Le CHSCT est un autre acteur essentiel de la prévention des risques professionnels. Une négociation est en cours sur une éventuelle réforme des institutions représentatives du personnel et nous devrions donc connaître, dans quelques mois, les propositions des partenaires sociaux sur ce thème. Cela ne nous empêche pas de formuler des suggestions de nature à renforcer et revaloriser les CHSCT : la première serait de procéder à l'élection directe de leurs membres, afin de leur donner plus de légitimité et de provoquer des débats réguliers, dans les entreprises, sur la santé et la sécurité au travail ; la deuxième pourrait consister à renforcer leurs moyens d'action, par exemple en augmentant les délégations horaires des élus ; la troisième serait de mieux former les élus au CHSCT, en particulier sur les nouveaux risques pour la santé psychologique des salariés.

Lorsque les mesures de prévention ont échoué, la détection et l'accompagnement des salariés en souffrance s'avèrent naturellement indispensables.
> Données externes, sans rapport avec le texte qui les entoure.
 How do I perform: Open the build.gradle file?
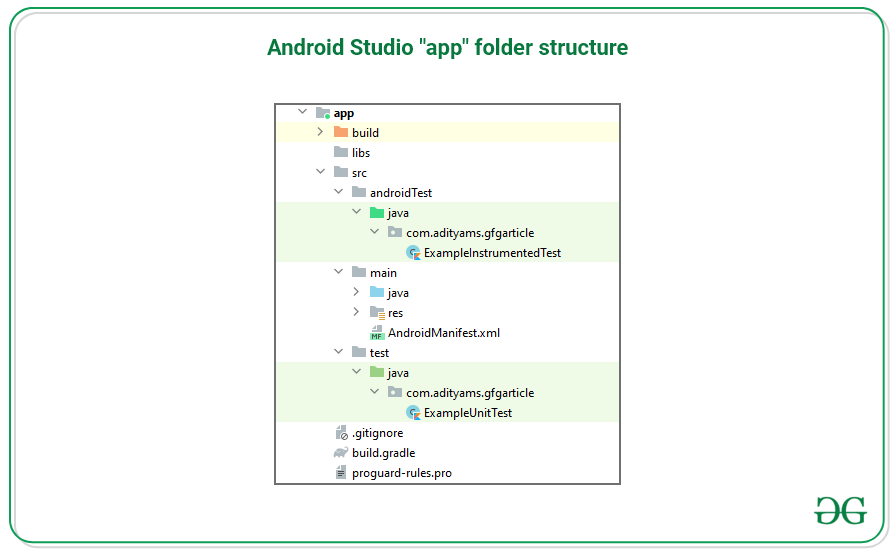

La création de lignes d'écoute dans les entreprises peut être un instrument utile pour faire bénéficier les salariés d'un premier soutien psychologique. Mais la vigilance de tous les acteurs - managers, collègues, élus du personnel, délégués syndicaux - est requise pour repérer les situations de détresse. En dehors de l'entreprise, une sensibilisation des médecins de ville aux liens entre santé et travail serait utile, dans la mesure où les personnes qui souffrent se tournent souvent plus spontanément vers leur médecin traitant que vers leur médecin du travail.

Pour terminer, se pose la question de la réparation des préjudices causés par le stress ou la souffrance au travail. La branche AT-MP de la sécurité sociale indemnise un nombre croissant de victimes de TMS, mais plus rarement les personnes atteintes de maladies psychologiques. Faut-il, dès lors, compléter les tableaux de maladies professionnelles de façon à indemniser plus facilement les victimes de dépression ou d'accidents cardiaques causés par le travail ?

La difficulté réside dans le fait qu'il est quasiment impossible de faire la part entre les facteurs professionnels et les facteurs personnels dans le déclenchement de ces pathologies. Une exception pourrait peut-être toutefois être envisagée : celle du stress post-traumatique consécutif à un accident ou à une agression. Il devrait être assez facile d'établir, dans ce cas, le lien de causalité entre un événement lié au travail et l'apparition de la maladie.

Il est également envisageable d'assouplir les critères devant être remplis pour qu'une maladie professionnelle soit reconnue par la voie de la procédure complémentaire. Actuellement, je vous rappelle qu'il est exigé un taux d'incapacité d'au moins 25 %, ce qui est un pourcentage élevé.

En conclusion, je voudrais souligner que la recherche du bien-être au travail et l'efficacité économique ne sont pas antinomiques ; elles vont, au contraire, de pair puisque des salariés heureux et fiers de leur travail donneront le meilleur d'eux-mêmes. La lutte contre le mal-être au travail est d'autant plus urgente que la perspective d'un allongement de la durée d'activité impose plus que jamais de réduire toutes les formes de pénibilité.